路上は罠だらけ

 今年は交通事故に縁がある。
 まったくもって望ましくない縁だが。
 通勤で車を使うようになってずいぶん経つが、今年まで事故に巻き込まれたことはなかったし、事故が起きる瞬間を目撃したこともなかった。起きるときは続けて起きるものなのか。
 
 はじめて事故に遭ったのは一月のことだ。後ろから追突された。いわゆるオカマを掘られるというやつだ。
 これがいつ思い出してもしょうもない事故だ。回避不能でもあった。
 信号待ちのときに追突されたわけだが、あんな五百メートルも直線が続いている見晴らしの良い道路で、しかも信号が赤だと判別できていて車を徐々に減速させつつあるドライバーが、なぜ追突事故など起こすのか。まさかぶつかってくるとは思わなかった。あれでぶつかってくるのならすべての赤信号で事故が起きてしまう。
 聞けば前方不注意だという。前方でなければどこを見ていたのだろうか。スマホだろうか。
 追突された箇所はぺこっとへこんでいた。一見たいしたことがないような気もするが、車なんてのはぺこっとへこんだだけでどばっと金が飛んでいく。ざっくり三十万の修理費がかかった。
 交通事故時の対応など知らなかったが相手が全部やってくれた。警察を呼んで、保険会社も同じだったから話も円滑に進んだ。
 この程度なら、こういう体験をしておくのも悪くないだろうと思ってすませられた。
 
 ところが一ヶ月もしないうちにまた追突されたものだからたまらない。
 しかもまた真っ直ぐな路上での出来事だ。そこは何十?も信号がなく、ひたすら真っ直ぐの道路で、法定速度は時速六十?だが、多くのドライバーがそこにちょいと色をつけて走りがちで、群れからはぐれた羊が覆面パトカーに喰われていく、そういう高規格幹線道路のたぐいだ。
 交通量が多く、帰宅ラッシュの時間帯はそれなりに注意が必要だ。
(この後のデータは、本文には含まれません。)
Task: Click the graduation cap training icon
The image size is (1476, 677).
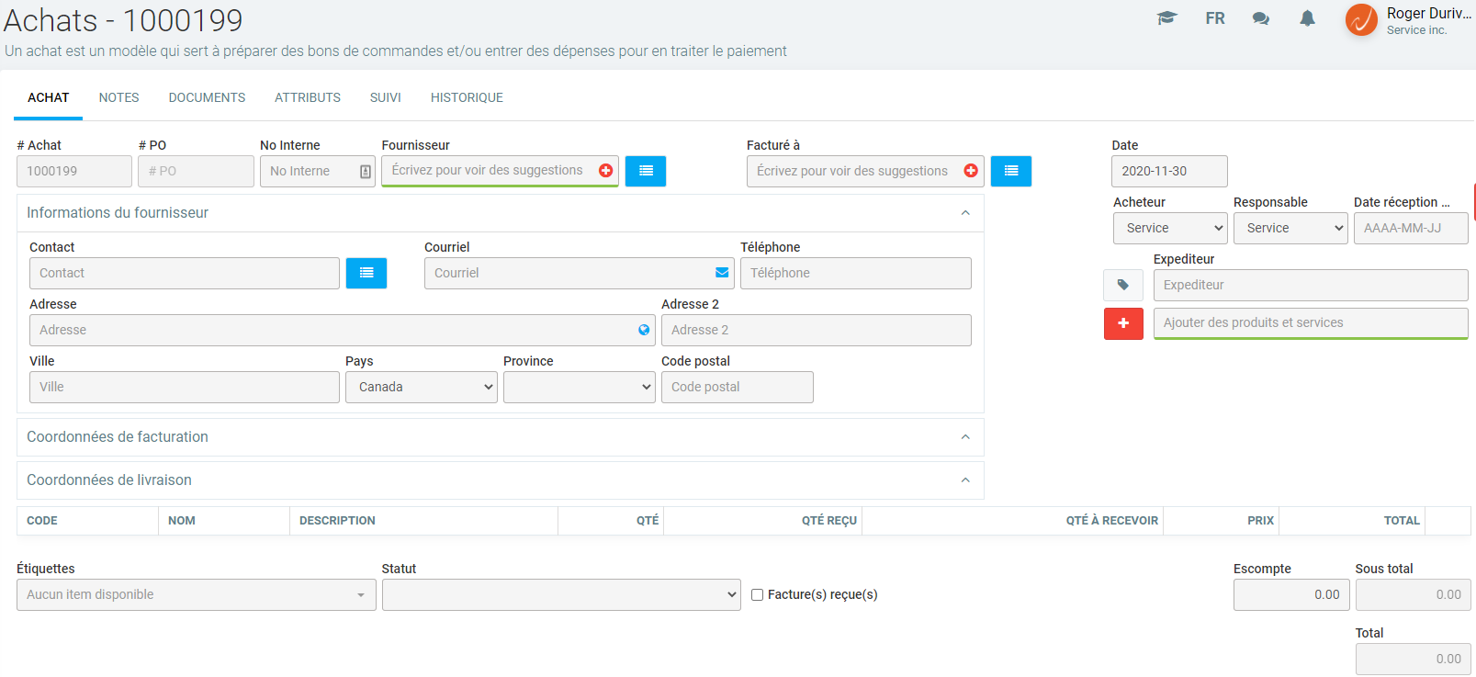Action: [1166, 18]
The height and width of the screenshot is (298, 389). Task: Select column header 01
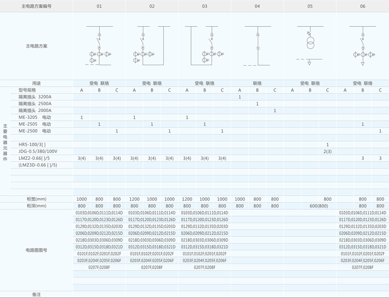click(99, 6)
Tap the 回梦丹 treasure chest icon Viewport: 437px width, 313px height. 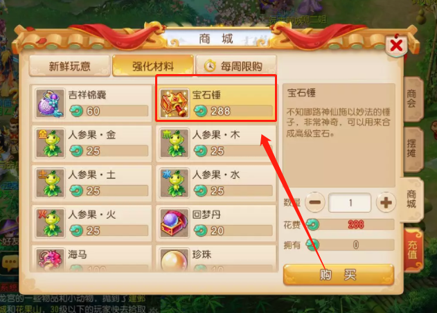(175, 223)
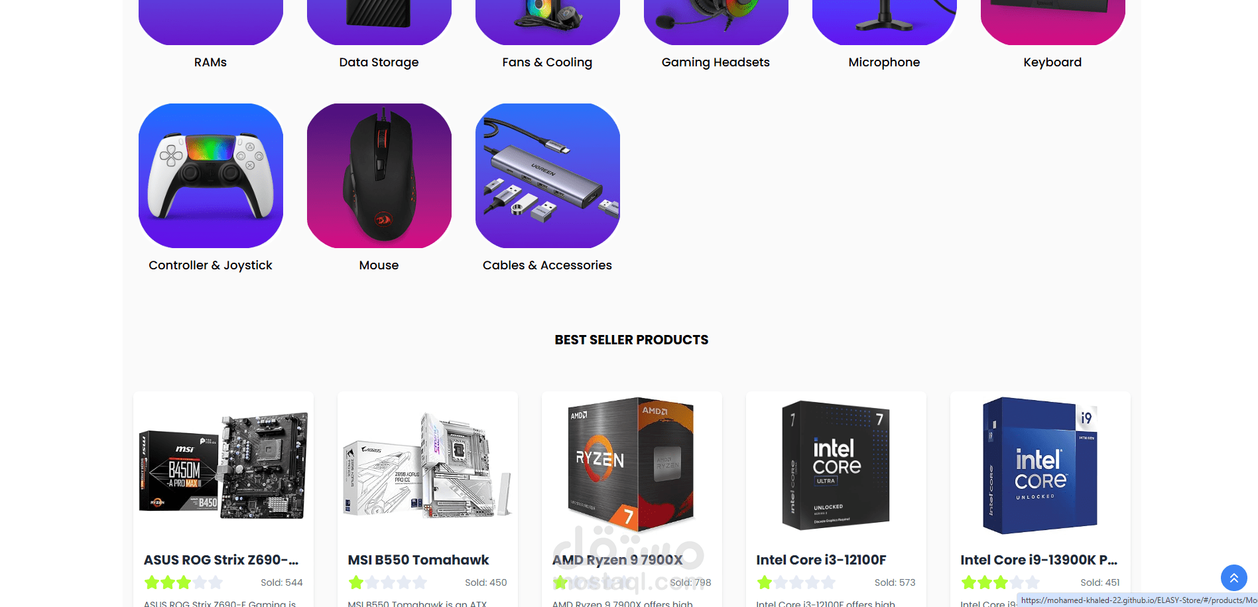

合流してくる車を避けるため僕は右車線を走っていた。遠目に回転灯が見えた。サイレンは聞こえないから、救急車ではなくパトカーだろうと察した。速度超過で捕まったドライバーがいるのかと思ったが、どうやら追突事故があったらしく、普通自動車とトラックが路肩に止まっていた。
 パトカーにひかれがちだった意識を前に戻した。その先は下り坂になっているが、下りにさしかかる前に車間距離がにわかに詰まってきた。
 これはまったくの想像になるが、左車線を先行していた車が下り坂にさしかかったとき、道の先が込んでいる様を見て、かなり無理矢理に右車線へと割り込んできたのだろう。これに応じて割り込まれた後ろの車は連続的にブレーキを踏んでいく。坂道にさしかかっていたドライバーたちは前方の割り込みとブレーキランプの連鎖を目視できていて対応が早いが、坂道にさしかかっていなかったドライバーは予期せぬ減速に対応が遅れる。そのため後ろの車ほどブレーキが遅れて車間距離が縮まっていったのだろう。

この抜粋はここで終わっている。